Women workers at the Taean Heavy Machinery Complex. Courtesy Tracy Woodward

Construction workers on Tongil Street, P'yongyang. Courtesy Tracy Woodward

Figure 6. Pdf of Selected Industrial and Mining Activity, 1992

Source: Based on information from Korea (L nderkarte.) Gotha, Germany, 1990; Australia, Ministry of Defense, Joint Intelligence Organisation, North and South Korea Economic Activities, Canberra, 1975; and K.P. Wang et al., Mineral Industries o the Far East and South Asia, Washington, 1988, 70-72.

North Korea's self-reliant development strategy assigned top priority to developing heavy industry, with parallel development in agriculture and light industry. This policy was achieved mainly by giving heavy industry preferential allocation of state investment funds.
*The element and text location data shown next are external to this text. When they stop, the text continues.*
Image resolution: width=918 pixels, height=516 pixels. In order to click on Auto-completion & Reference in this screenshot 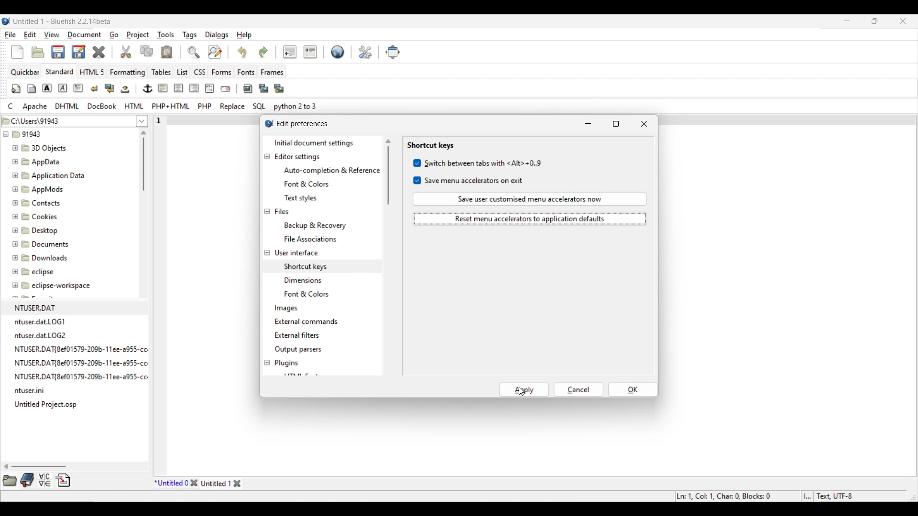, I will do `click(331, 171)`.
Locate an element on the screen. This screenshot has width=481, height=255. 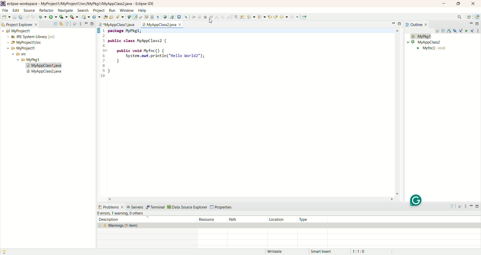
Pin editor is located at coordinates (304, 17).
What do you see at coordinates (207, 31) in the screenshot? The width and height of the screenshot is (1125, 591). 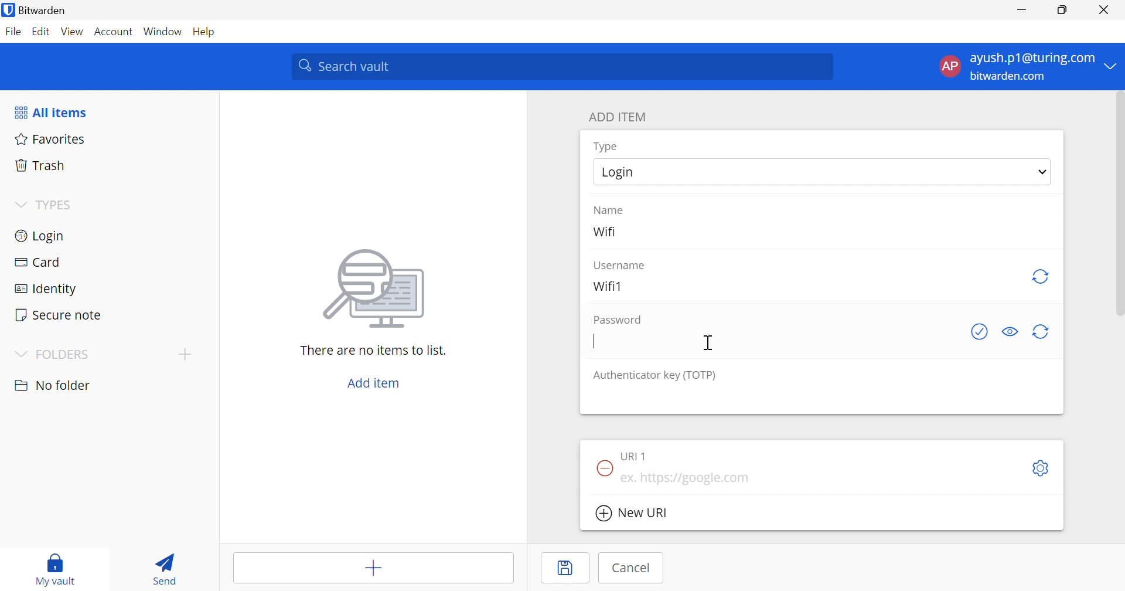 I see `Help` at bounding box center [207, 31].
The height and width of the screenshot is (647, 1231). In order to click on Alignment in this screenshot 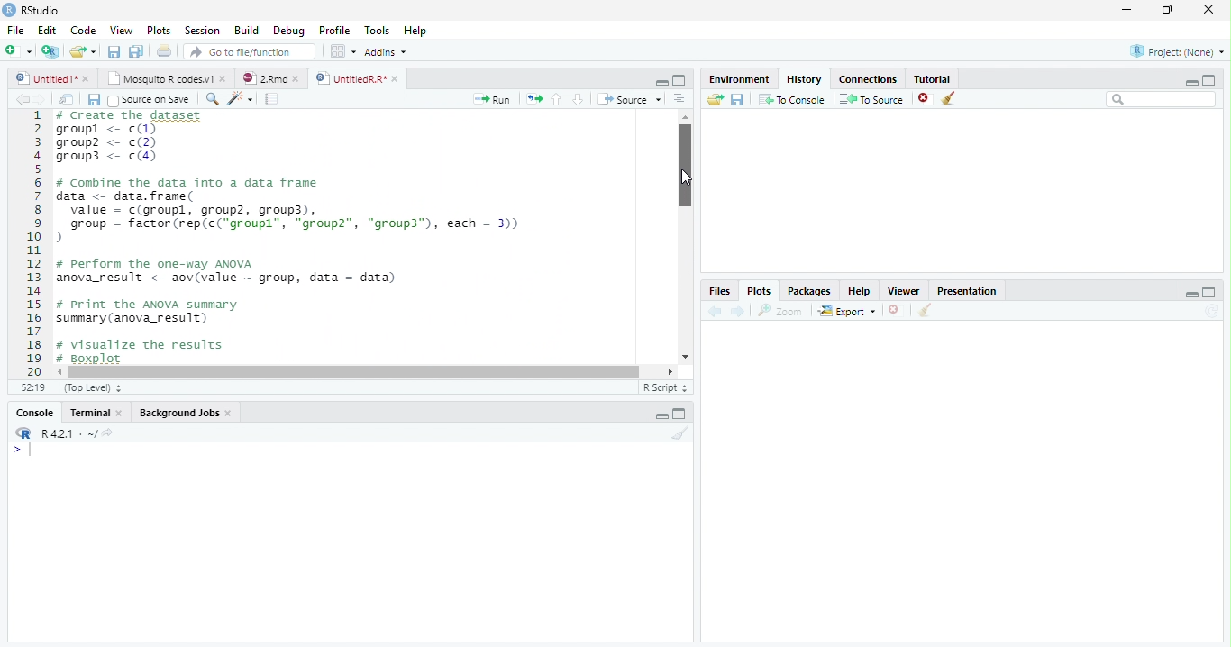, I will do `click(679, 100)`.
More than 50 percent of state investment went to the industrial sector during the 1954-76 period (47.6 percent, 51.3 percent, 57.0 percent, and 49.0 percent, respectively, during the Three-Year Plan, Five-Year Plan, First Seven-Year Plan, and Six-Year Plan). As a result, gross industrial output grew rapidly.
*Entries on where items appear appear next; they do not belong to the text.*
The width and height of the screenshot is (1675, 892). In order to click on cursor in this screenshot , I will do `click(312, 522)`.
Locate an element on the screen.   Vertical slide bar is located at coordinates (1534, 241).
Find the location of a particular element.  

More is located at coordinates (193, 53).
As was the case with the growth in national output, the pace of growth has slowed markedly since the 1960s. The rate declined from 41.7 percent and 36.6 percent a year during the Three-Year Plan and Five-Year Plan, respectively, to 12.8 percent, 16.3 percent, and 12.2 percent, respectively, during the First SevenYear Plan, Six-Year Plan, and Second Seven-Year Plan. As a result of faster growth in industry, that sector's share in total national output increased from 16.8 percent in 1946 to 57.3 percent in 1970. Since the 1970s, industry's share in national output has remained relatively stable. From all indications, the pace of industrialization during the Third Seven-Year Plan up to 1991 is far below the planned rate of 9.6 percent. In 1990 it was estimated that the industrial sector's share of national output was 56 percent.
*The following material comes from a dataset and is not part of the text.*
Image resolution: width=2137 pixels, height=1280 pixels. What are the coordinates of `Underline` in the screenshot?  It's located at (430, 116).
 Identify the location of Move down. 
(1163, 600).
Industry's share of the combined total of gross agricultural and industrial output climbed from 28 percent in 1946 to well over 90 percent in 1980 (see Agriculture, Forestry, and Fisheries , this ch.). Heavy industry received more than 80 percent of the total state investment in industry between 1954 and 1976 (81.1 percent, 82.6 percent, 80 percent, and 83 percent, respectively, during the Three-Year Plan, Five-Year Plan, First Seven-Year Plan, and Six-Year Plan), and was overwhelmingly favored over light industry.

North Korea claims to have fulfilled the Second Seven-Year Plan (1978-84) target of raising the industrial output in 1984 to 120 percent of the 1977 target, equivalent to an average annual growth rate of 12.2 percent. Judging from the production of major commodities that form the greater part of industrial output, however, it is unlikely that this happened. For example, the increase during the 1978-84 plan period for electric power, coal, steel, metal-cutting machines, tractors, passenger cars, chemical fertilizers, chemical fibers, cement, and textiles, respectively, was 78 percent, 50 percent, 85 percent, 67 percent, 50 percent, 20 percent, 56 percent, 80 percent, 78 percent, and 45 percent.